TASK BRIEF:
Reproduce the passage on the bevacizumab injection procedure and its outcome measures word for word, from its first sentence to its last.

EXTRACT PROVIDED:
══════

The main outcome measures were: best-corrected visual acuity (BCVA), IOP and PRNFL thickness changes. IOP was measured using a tonopen before and within 2 min, 30 min, 24 h and 3 months after injections. PRNFL thickness was measured using spectral-domain optical coherence tomography (OCT-1000) before and 3 months after injections by an expert technician.
All injections were performed by one surgeon in the operating room using an aseptic technique. First, topical tetracaine 0.5% (Sina Darou Laboratories Company, Tehran, Iran) and povidone–iodine 5% drops were installed. After prep by 5% povidone–iodine and draping the operating field, an eyelid speculum was inserted in order to stabilize the eyelids. Injection was performed 1 minute after instillation of the tetracaine drop. Bevacizumab (1.25 mg/0.05 ml; Genentech, South San Francisco, CA, USA) that was previously dispensed into a single-use 30-gauge needle syringe using an aseptic technique was injected into the vitreous cavity perpendicular to the sclera through the pars plana at the superotemporal quadrant 3.5 to 4.0 mm posterior to the limbus. Simultaneously, a cotton-tip applicator was placed on the entry site to minimize vitreal reflux as the injection needle was withdrawn. In group B, the paracentesis was performed prior to injection as a single slit temporally in the limbal region, with the tip of the 30-gauge needle syringe just penetrating the anterior chamber. Study participants used chloramphenicol eye drops four times daily for 3 days after injection.

══════

DATA SEGMENT:

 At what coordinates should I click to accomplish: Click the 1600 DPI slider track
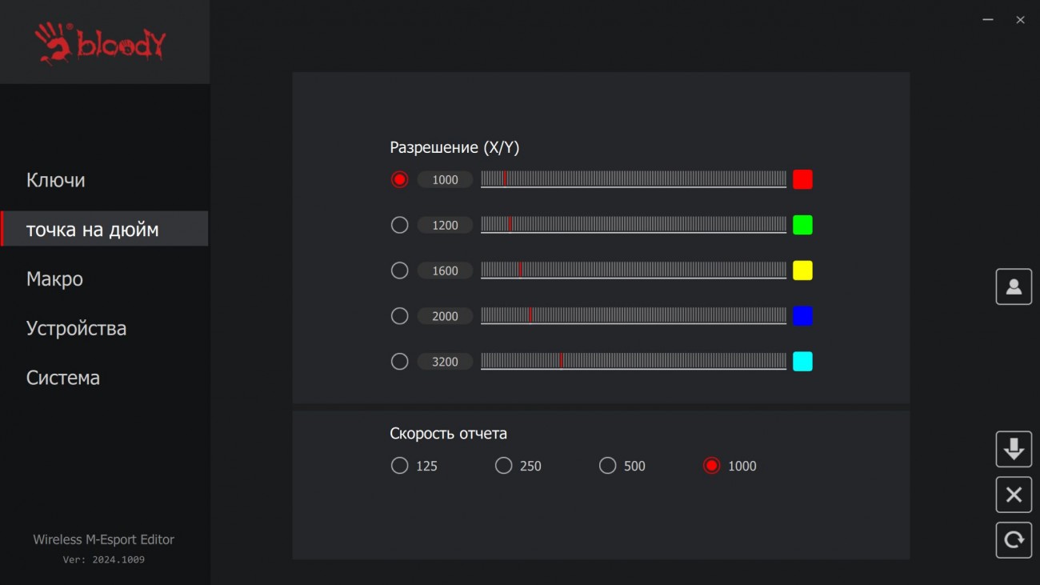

══════

WRITTEN RESPONSE:
The main outcome measures were: best-corrected visual acuity (BCVA), IOP and PRNFL thickness changes. IOP was measured using a tonopen before and within 2 min, 30 min, 24 h and 3 months after injections. PRNFL thickness was measured using spectral-domain optical coherence tomography (OCT-1000) before and 3 months after injections by an expert technician.
All injections were performed by one surgeon in the operating room using an aseptic technique. First, topical tetracaine 0.5% (Sina Darou Laboratories Company, Tehran, Iran) and povidone–iodine 5% drops were installed. After prep by 5% povidone–iodine and draping the operating field, an eyelid speculum was inserted in order to stabilize the eyelids. Injection was performed 1 minute after instillation of the tetracaine drop. Bevacizumab (1.25 mg/0.05 ml; Genentech, South San Francisco, CA, USA) that was previously dispensed into a single-use 30-gauge needle syringe using an aseptic technique was injected into the vitreous cavity perpendicular to the sclera through the pars plana at the superotemporal quadrant 3.5 to 4.0 mm posterior to the limbus. Simultaneously, a cotton-tip applicator was placed on the entry site to minimize vitreal reflux as the injection needle was withdrawn. In group B, the paracentesis was performed prior to injection as a single slit temporally in the limbal region, with the tip of the 30-gauge needle syringe just penetrating the anterior chamber. Study participants used chloramphenicol eye drops four times daily for 3 days after injection.